Goal:
Write out every one of the lines below word for word, with nothing changed or left out.

Rows from a dataset:
^^^^^^^^^^^^^^^^
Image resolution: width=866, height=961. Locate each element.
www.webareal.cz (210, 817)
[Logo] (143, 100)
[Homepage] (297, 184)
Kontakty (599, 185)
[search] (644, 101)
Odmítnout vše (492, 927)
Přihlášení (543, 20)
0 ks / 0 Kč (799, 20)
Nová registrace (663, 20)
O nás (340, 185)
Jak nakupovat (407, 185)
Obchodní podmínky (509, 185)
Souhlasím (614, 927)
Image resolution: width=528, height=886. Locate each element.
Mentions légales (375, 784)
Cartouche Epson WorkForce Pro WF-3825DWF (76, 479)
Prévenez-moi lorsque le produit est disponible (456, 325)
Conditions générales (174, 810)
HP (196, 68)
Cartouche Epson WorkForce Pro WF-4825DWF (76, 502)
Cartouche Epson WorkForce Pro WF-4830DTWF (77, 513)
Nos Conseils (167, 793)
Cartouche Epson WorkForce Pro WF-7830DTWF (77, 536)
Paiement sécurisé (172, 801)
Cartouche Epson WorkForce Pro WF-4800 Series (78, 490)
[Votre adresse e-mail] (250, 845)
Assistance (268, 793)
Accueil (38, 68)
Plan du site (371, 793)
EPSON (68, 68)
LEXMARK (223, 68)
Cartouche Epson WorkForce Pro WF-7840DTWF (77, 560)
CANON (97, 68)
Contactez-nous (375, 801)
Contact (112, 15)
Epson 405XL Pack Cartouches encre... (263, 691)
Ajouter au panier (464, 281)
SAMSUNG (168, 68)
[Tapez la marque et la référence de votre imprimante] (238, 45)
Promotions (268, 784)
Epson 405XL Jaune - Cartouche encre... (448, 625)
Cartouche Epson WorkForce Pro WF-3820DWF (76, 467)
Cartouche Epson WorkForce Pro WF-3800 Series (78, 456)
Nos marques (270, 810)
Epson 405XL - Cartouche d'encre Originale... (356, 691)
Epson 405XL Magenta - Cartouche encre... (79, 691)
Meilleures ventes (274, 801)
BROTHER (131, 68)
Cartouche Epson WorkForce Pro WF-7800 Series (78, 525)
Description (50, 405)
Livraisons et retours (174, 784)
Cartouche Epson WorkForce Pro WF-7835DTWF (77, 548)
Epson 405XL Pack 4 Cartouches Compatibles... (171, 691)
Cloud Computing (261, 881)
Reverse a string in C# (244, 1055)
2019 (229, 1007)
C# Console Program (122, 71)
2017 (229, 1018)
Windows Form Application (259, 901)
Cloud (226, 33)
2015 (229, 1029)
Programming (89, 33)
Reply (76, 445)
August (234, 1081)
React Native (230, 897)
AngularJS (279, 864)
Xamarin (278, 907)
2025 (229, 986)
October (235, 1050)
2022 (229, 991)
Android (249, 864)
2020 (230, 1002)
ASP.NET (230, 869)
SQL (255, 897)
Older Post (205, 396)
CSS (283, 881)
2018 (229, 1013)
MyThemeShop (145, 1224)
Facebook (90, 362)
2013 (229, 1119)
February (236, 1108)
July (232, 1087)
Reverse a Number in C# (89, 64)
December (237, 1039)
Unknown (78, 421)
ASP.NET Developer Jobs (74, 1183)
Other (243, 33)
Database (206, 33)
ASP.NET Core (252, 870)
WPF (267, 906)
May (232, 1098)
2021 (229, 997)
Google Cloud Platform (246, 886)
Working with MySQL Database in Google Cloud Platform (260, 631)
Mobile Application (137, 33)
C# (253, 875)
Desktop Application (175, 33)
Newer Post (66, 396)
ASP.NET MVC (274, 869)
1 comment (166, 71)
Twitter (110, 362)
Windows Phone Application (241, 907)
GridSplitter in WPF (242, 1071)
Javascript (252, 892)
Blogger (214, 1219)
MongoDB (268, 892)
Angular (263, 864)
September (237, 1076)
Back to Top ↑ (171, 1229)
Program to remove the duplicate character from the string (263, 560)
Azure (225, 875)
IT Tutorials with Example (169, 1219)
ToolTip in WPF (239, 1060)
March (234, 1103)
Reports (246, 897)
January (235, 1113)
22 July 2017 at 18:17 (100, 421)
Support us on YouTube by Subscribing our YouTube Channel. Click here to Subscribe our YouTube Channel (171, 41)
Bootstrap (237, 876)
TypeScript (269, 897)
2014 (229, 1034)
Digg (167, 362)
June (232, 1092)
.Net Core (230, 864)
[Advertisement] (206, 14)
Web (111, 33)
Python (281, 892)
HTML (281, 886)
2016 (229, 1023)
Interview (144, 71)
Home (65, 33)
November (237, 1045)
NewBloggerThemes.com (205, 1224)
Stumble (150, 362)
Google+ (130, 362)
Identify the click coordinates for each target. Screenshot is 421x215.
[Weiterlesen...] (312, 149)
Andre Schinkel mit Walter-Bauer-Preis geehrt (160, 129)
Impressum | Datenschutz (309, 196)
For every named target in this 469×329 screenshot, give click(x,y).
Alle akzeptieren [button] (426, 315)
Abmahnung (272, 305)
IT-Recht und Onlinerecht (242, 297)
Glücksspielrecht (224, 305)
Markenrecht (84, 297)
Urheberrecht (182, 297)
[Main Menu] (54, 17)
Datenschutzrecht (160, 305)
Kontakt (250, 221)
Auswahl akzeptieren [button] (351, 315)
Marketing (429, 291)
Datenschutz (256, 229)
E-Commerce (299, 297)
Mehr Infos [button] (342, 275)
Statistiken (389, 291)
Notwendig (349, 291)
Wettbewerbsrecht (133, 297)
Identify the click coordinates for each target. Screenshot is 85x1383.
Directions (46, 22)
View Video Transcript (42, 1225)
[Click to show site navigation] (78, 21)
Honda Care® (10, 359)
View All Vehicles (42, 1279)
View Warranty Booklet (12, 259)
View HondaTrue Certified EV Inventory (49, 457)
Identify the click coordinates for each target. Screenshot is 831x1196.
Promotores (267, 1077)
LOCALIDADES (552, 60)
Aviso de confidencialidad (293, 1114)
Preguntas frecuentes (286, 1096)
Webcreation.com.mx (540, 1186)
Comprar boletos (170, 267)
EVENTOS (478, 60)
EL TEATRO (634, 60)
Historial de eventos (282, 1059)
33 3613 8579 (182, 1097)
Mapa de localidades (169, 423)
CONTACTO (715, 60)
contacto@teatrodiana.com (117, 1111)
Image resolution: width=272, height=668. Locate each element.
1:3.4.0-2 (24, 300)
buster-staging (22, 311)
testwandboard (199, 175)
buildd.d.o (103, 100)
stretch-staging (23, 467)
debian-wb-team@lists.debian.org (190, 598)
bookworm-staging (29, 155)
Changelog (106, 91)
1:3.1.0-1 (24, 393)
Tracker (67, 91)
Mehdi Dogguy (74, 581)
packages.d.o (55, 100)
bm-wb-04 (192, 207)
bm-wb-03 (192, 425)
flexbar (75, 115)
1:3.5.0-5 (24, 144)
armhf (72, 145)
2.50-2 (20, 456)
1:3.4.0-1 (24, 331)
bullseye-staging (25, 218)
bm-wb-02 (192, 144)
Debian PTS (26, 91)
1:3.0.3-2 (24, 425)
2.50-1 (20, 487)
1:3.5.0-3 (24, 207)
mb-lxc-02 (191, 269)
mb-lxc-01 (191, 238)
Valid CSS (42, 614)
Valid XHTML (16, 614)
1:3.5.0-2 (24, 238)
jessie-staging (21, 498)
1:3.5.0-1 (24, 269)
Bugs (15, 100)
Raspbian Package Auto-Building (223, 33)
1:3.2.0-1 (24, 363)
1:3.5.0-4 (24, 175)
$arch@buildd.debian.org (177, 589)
^^^^^^^^^^^^^^^^
The answer:
Image resolution: width=866, height=961. Locate each element.
www.webareal.cz (210, 817)
[Logo] (143, 100)
[Homepage] (297, 184)
Kontakty (599, 185)
[search] (644, 101)
Odmítnout vše (492, 927)
Přihlášení (543, 20)
0 ks / 0 Kč (799, 20)
Nová registrace (663, 20)
O nás (340, 185)
Jak nakupovat (407, 185)
Obchodní podmínky (509, 185)
Souhlasím (614, 927)
Image resolution: width=528, height=886. Locate each element.
Mentions légales (375, 784)
Cartouche Epson WorkForce Pro WF-3825DWF (76, 479)
Prévenez-moi lorsque le produit est disponible (456, 325)
Conditions générales (174, 810)
HP (196, 68)
Cartouche Epson WorkForce Pro WF-4825DWF (76, 502)
Cartouche Epson WorkForce Pro WF-4830DTWF (77, 513)
Nos Conseils (167, 793)
Cartouche Epson WorkForce Pro WF-7830DTWF (77, 536)
Paiement sécurisé (172, 801)
Cartouche Epson WorkForce Pro WF-4800 Series (78, 490)
[Votre adresse e-mail] (250, 845)
Assistance (268, 793)
Accueil (38, 68)
Plan du site (371, 793)
EPSON (68, 68)
LEXMARK (223, 68)
Cartouche Epson WorkForce Pro WF-7840DTWF (77, 560)
CANON (97, 68)
Contactez-nous (375, 801)
Contact (112, 15)
Epson 405XL Pack Cartouches encre... (263, 691)
Ajouter au panier (464, 281)
SAMSUNG (168, 68)
[Tapez la marque et la référence de votre imprimante] (238, 45)
Promotions (268, 784)
Epson 405XL Jaune - Cartouche encre... (448, 625)
Cartouche Epson WorkForce Pro WF-3820DWF (76, 467)
Cartouche Epson WorkForce Pro WF-3800 Series (78, 456)
Nos marques (270, 810)
Epson 405XL - Cartouche d'encre Originale... (356, 691)
Epson 405XL Magenta - Cartouche encre... (79, 691)
Meilleures ventes (274, 801)
BROTHER (131, 68)
Cartouche Epson WorkForce Pro WF-7800 Series (78, 525)
Description (50, 405)
Livraisons et retours (174, 784)
Cartouche Epson WorkForce Pro WF-7835DTWF (77, 548)
Epson 405XL Pack 4 Cartouches Compatibles... (171, 691)
Cloud Computing (261, 881)
Reverse a string in C# (244, 1055)
2019 (229, 1007)
C# Console Program (122, 71)
2017 (229, 1018)
Windows Form Application (259, 901)
Cloud (226, 33)
2015 (229, 1029)
Programming (89, 33)
Reply (76, 445)
August (234, 1081)
React Native (230, 897)
AngularJS (279, 864)
Xamarin (278, 907)
2025 (229, 986)
October (235, 1050)
2022 (229, 991)
Android (249, 864)
2020 (230, 1002)
ASP.NET (230, 869)
SQL (255, 897)
Older Post (205, 396)
CSS (283, 881)
2018 (229, 1013)
MyThemeShop (145, 1224)
Facebook (90, 362)
2013 (229, 1119)
February (236, 1108)
July (232, 1087)
Reverse a Number in C# (89, 64)
December (237, 1039)
Unknown (78, 421)
ASP.NET Developer Jobs (74, 1183)
Other (243, 33)
Database (206, 33)
ASP.NET Core (252, 870)
WPF (267, 906)
May (232, 1098)
2021 (229, 997)
Google Cloud Platform (246, 886)
Working with MySQL Database in Google Cloud Platform (260, 631)
Mobile Application (137, 33)
C# (253, 875)
Desktop Application (175, 33)
Newer Post (66, 396)
ASP.NET MVC (274, 869)
1 comment (166, 71)
Twitter (110, 362)
Windows Phone Application (241, 907)
GridSplitter in WPF (242, 1071)
Javascript (252, 892)
Blogger (214, 1219)
MongoDB (268, 892)
Angular (263, 864)
September (237, 1076)
Back to Top ↑ (171, 1229)
Program to remove the duplicate character from the string (263, 560)
Azure (225, 875)
IT Tutorials with Example (169, 1219)
ToolTip in WPF (239, 1060)
March (234, 1103)
Reports (246, 897)
January (235, 1113)
22 July 2017 at 18:17 (100, 421)
Support us on YouTube by Subscribing our YouTube Channel. Click here to Subscribe our YouTube Channel (171, 41)
Bootstrap (237, 876)
TypeScript (269, 897)
2014 (229, 1034)
Digg (167, 362)
June (232, 1092)
.Net Core (230, 864)
[Advertisement] (206, 14)
Web (111, 33)
Python (281, 892)
HTML (281, 886)
2016 (229, 1023)
Interview (144, 71)
Home (65, 33)
November (237, 1045)
NewBloggerThemes.com (205, 1224)
Stumble (150, 362)
Google+ (130, 362)
Identify the click coordinates for each target. Screenshot is 421x215.
[Weiterlesen...] (312, 149)
Andre Schinkel mit Walter-Bauer-Preis geehrt (160, 129)
Impressum | Datenschutz (309, 196)
For every named target in this 469×329 screenshot, give click(x,y).
Alle akzeptieren [button] (426, 315)
Abmahnung (272, 305)
IT-Recht und Onlinerecht (242, 297)
Glücksspielrecht (224, 305)
Markenrecht (84, 297)
Urheberrecht (182, 297)
[Main Menu] (54, 17)
Datenschutzrecht (160, 305)
Kontakt (250, 221)
Auswahl akzeptieren [button] (351, 315)
Marketing (429, 291)
Datenschutz (256, 229)
E-Commerce (299, 297)
Mehr Infos [button] (342, 275)
Statistiken (389, 291)
Notwendig (349, 291)
Wettbewerbsrecht (133, 297)
Identify the click coordinates for each target. Screenshot is 85x1383.
Directions (46, 22)
View Video Transcript (42, 1225)
[Click to show site navigation] (78, 21)
Honda Care® (10, 359)
View All Vehicles (42, 1279)
View Warranty Booklet (12, 259)
View HondaTrue Certified EV Inventory (49, 457)
Identify the click coordinates for each target. Screenshot is 831x1196.
Promotores (267, 1077)
LOCALIDADES (552, 60)
Aviso de confidencialidad (293, 1114)
Preguntas frecuentes (286, 1096)
Webcreation.com.mx (540, 1186)
Comprar boletos (170, 267)
EVENTOS (478, 60)
EL TEATRO (634, 60)
Historial de eventos (282, 1059)
33 3613 8579 (182, 1097)
Mapa de localidades (169, 423)
CONTACTO (715, 60)
contacto@teatrodiana.com (117, 1111)
Image resolution: width=272, height=668. Locate each element.
1:3.4.0-2 (24, 300)
buster-staging (22, 311)
testwandboard (199, 175)
buildd.d.o (103, 100)
stretch-staging (23, 467)
debian-wb-team@lists.debian.org (190, 598)
bookworm-staging (29, 155)
Changelog (106, 91)
1:3.1.0-1 (24, 393)
Tracker (67, 91)
Mehdi Dogguy (74, 581)
packages.d.o (55, 100)
bm-wb-04 (192, 207)
bm-wb-03 (192, 425)
flexbar (75, 115)
1:3.5.0-5 (24, 144)
armhf (72, 145)
2.50-2 (20, 456)
1:3.4.0-1 (24, 331)
bullseye-staging (25, 218)
bm-wb-02 (192, 144)
Debian PTS (26, 91)
1:3.0.3-2 (24, 425)
2.50-1 (20, 487)
1:3.5.0-3 (24, 207)
mb-lxc-02 (191, 269)
mb-lxc-01 (191, 238)
Valid CSS (42, 614)
Valid XHTML (16, 614)
1:3.5.0-2 (24, 238)
jessie-staging (21, 498)
1:3.5.0-1 (24, 269)
Bugs (15, 100)
Raspbian Package Auto-Building (223, 33)
1:3.2.0-1 (24, 363)
1:3.5.0-4 (24, 175)
$arch@buildd.debian.org (177, 589)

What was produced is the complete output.